Estado de SP é condenado a pagar R$ 258 mil de indenização coletiva por tortura em presídio
Caso ocorreu em 2015 no presídio de Presidente Prudente

Foto: Reprodução/Defensoria
A Justiça determinou que o Estado de São Paulo pague R$ 258 mil em danos morais coletivos devido a atos de tortura praticados contra detentos do Anexo de Semiaberto da Penitenciária de Presidente Prudente, no interior paulista.
A decisão é a primeira ação com condenação indenizatória coletiva proposta pela Defensoria Pública por tortura em presídio. Segundo o processo, em setembro de 2015 agentes do Grupo de Intervenção Rápida (GIR) fizeram uma operação de revista, em que detentos foram agredidos fisicamente, psicologicamente e submetidos a um tratamento degradante.
À época, a operação foi determinada por um juiz após um preso afirmar que tinha sofrido ameaças de outros detentos, que o acusavam de pretender denunciá-los por posse de facas e celulares. Baseado nesse depoimento, e sem investigação prévia, o GIR foi acionado e não encontrou os objetos, segundo a decisão. O Grupo informou que não houve resistência dos presos. Os presos apontados foram absolvidos.
De acordo com o documento, ao menos 14 detentos sofreram lesões corporais, principalmente nas costas e nádegas. Os ferimentos evidencia que os presos estavam de costas, sem oferecer resistência, e foram submetidos a agressões em contexto vexatório.

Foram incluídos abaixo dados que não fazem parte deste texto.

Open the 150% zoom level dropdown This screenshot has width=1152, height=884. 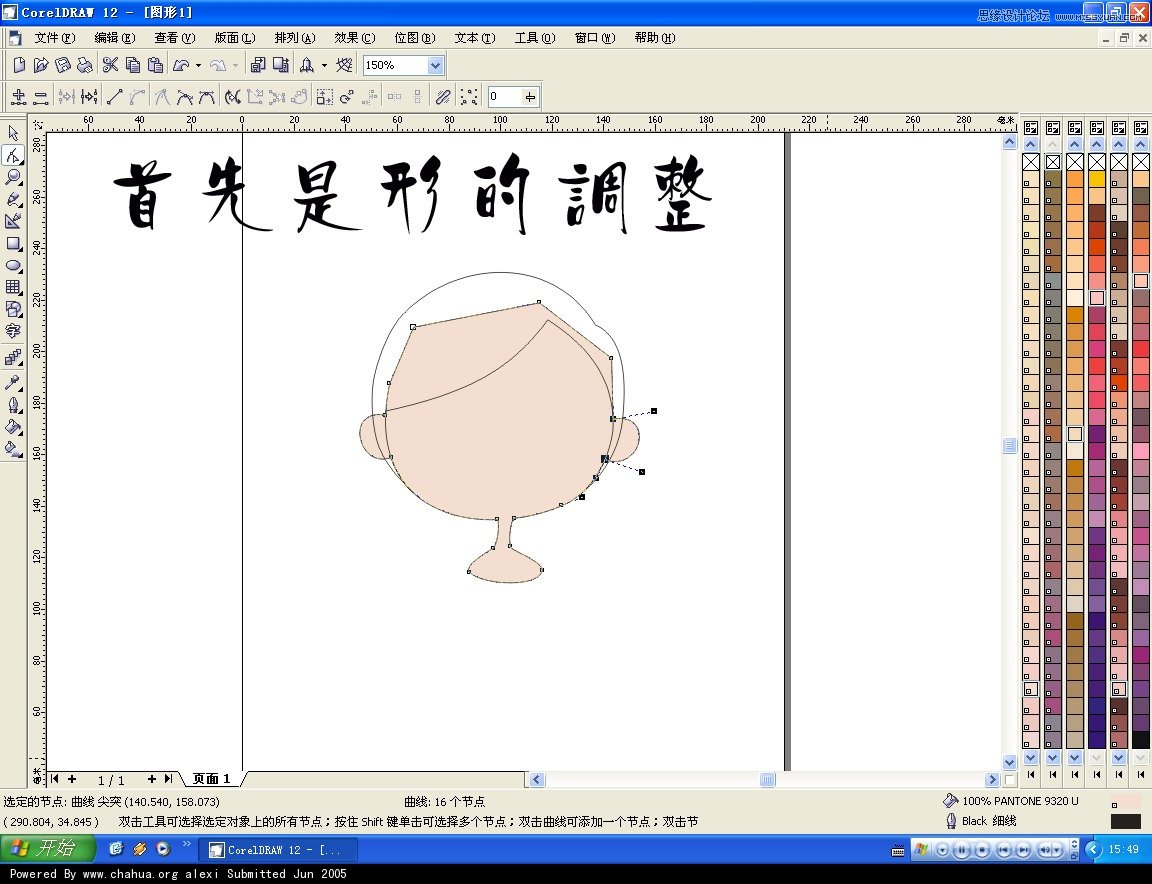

Segundo a ação, cerca de 240 presos foram submetidos a uma revista geral sob violência física e psicológica durante aproximadamente duas horas e meia.Cerca de 40 agentes do GIR teriam ingressado no local sem enfrentar resistência e, de forma considerada desproporcional, proferido xingamentos, desferido socos, chutes e golpes com cassetetes, com uso do chamado “corredor polonês” e dispararam balas
de borracha.
Entre os feridos estavam um idoso e um cadeirante, com lesões nas costas e nádegas. O valor da indenização será destinado ao Fundo Estadual de Defesa dos Interesses Difusos (FID), voltado a políticas públicas de caráter coletivo.